§ THE DATA
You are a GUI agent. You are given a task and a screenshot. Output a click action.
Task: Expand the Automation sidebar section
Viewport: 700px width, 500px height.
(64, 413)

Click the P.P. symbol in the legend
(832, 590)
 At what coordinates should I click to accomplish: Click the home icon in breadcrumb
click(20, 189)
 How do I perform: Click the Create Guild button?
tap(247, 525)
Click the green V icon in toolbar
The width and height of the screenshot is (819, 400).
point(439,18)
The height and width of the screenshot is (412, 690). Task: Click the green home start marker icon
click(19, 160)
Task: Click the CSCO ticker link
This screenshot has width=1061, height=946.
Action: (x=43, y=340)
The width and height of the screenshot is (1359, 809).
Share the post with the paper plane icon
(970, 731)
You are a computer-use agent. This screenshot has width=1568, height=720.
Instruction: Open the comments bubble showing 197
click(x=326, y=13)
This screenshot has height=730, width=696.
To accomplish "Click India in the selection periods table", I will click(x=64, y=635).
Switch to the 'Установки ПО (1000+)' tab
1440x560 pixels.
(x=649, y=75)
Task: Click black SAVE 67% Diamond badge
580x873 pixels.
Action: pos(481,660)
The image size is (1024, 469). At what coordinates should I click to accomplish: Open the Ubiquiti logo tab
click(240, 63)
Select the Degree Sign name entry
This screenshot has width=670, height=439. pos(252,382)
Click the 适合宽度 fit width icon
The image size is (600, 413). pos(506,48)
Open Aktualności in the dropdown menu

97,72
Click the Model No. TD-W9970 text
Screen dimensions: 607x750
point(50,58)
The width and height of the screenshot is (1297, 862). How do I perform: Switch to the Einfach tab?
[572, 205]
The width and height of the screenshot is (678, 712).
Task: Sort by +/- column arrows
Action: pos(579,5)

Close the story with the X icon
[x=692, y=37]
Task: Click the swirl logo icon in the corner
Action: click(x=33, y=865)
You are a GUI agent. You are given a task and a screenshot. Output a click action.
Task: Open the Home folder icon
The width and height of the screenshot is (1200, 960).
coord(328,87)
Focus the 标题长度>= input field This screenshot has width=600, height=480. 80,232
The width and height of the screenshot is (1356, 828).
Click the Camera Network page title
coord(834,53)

§ TASK DETAILS
Copy the lines above exactly, from the very first through the one containing "Focus the 标题长度>= input", and include no other line.

§ WRITTEN SOLUTION
You are a GUI agent. You are given a task and a screenshot. Output a click action.
Task: Expand the Automation sidebar section
Viewport: 700px width, 500px height.
(64, 413)

Click the P.P. symbol in the legend
(832, 590)
 At what coordinates should I click to accomplish: Click the home icon in breadcrumb
click(20, 189)
 How do I perform: Click the Create Guild button?
tap(247, 525)
Click the green V icon in toolbar
The width and height of the screenshot is (819, 400).
point(439,18)
The height and width of the screenshot is (412, 690). Task: Click the green home start marker icon
click(19, 160)
Task: Click the CSCO ticker link
This screenshot has width=1061, height=946.
Action: (x=43, y=340)
The width and height of the screenshot is (1359, 809).
Share the post with the paper plane icon
(970, 731)
You are a computer-use agent. This screenshot has width=1568, height=720.
Instruction: Open the comments bubble showing 197
click(x=326, y=13)
This screenshot has height=730, width=696.
To accomplish "Click India in the selection periods table", I will click(x=64, y=635).
Switch to the 'Установки ПО (1000+)' tab
1440x560 pixels.
(x=649, y=75)
Task: Click black SAVE 67% Diamond badge
580x873 pixels.
Action: pos(481,660)
The image size is (1024, 469). At what coordinates should I click to accomplish: Open the Ubiquiti logo tab
click(240, 63)
Select the Degree Sign name entry
This screenshot has width=670, height=439. pos(252,382)
Click the 适合宽度 fit width icon
The image size is (600, 413). pos(506,48)
Open Aktualności in the dropdown menu

97,72
Click the Model No. TD-W9970 text
Screen dimensions: 607x750
point(50,58)
The width and height of the screenshot is (1297, 862). How do I perform: Switch to the Einfach tab?
[572, 205]
The width and height of the screenshot is (678, 712).
Task: Sort by +/- column arrows
Action: pos(579,5)

Close the story with the X icon
[x=692, y=37]
Task: Click the swirl logo icon in the corner
Action: click(x=33, y=865)
You are a GUI agent. You are given a task and a screenshot. Output a click action.
Task: Open the Home folder icon
The width and height of the screenshot is (1200, 960).
coord(328,87)
Focus the 标题长度>= input field This screenshot has width=600, height=480. 80,232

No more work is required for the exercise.